**Task objective**
Reproduce the following rows exactly as they appear, leaving out the pictures.

--- Source data ---

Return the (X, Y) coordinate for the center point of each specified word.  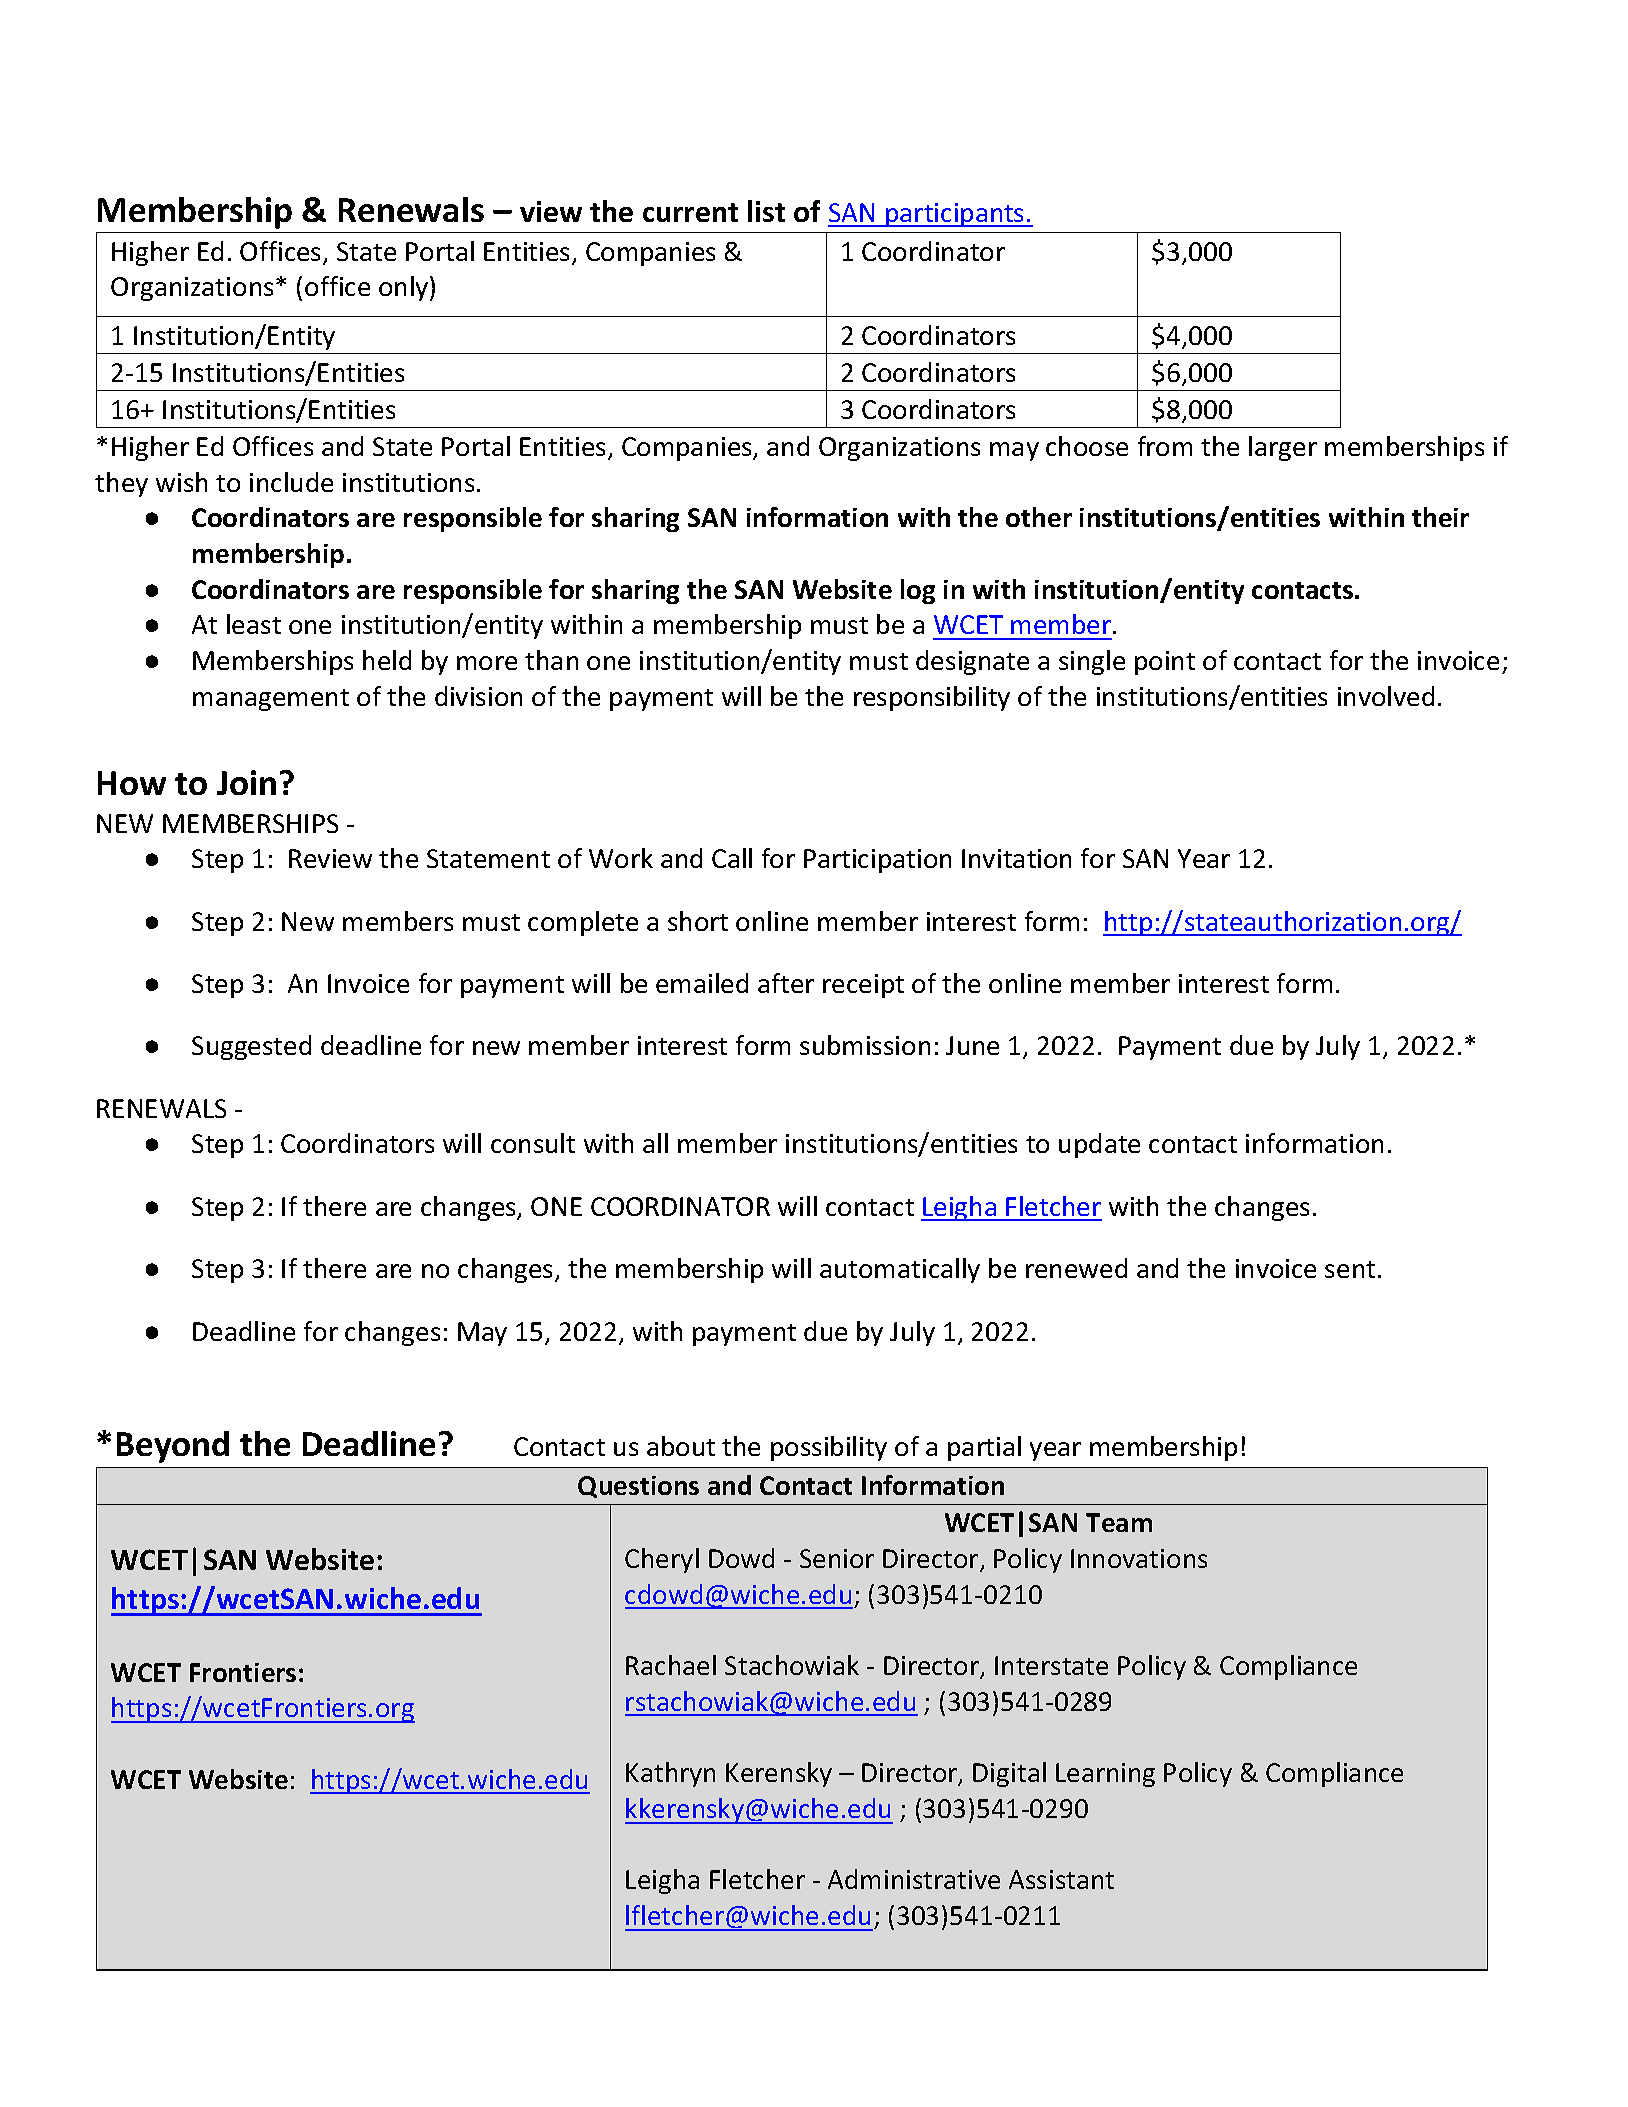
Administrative (914, 1879)
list (766, 211)
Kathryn (670, 1774)
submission (865, 1045)
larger (1283, 448)
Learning (1105, 1775)
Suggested (251, 1047)
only (405, 288)
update (1099, 1145)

---

**Output for this exercise**
Return the (X, Y) coordinate for the center point of each specified word.  
Administrative (914, 1879)
list (766, 211)
Kathryn (670, 1774)
submission (865, 1045)
larger (1283, 448)
Learning (1105, 1775)
Suggested (251, 1047)
only (405, 288)
update (1099, 1145)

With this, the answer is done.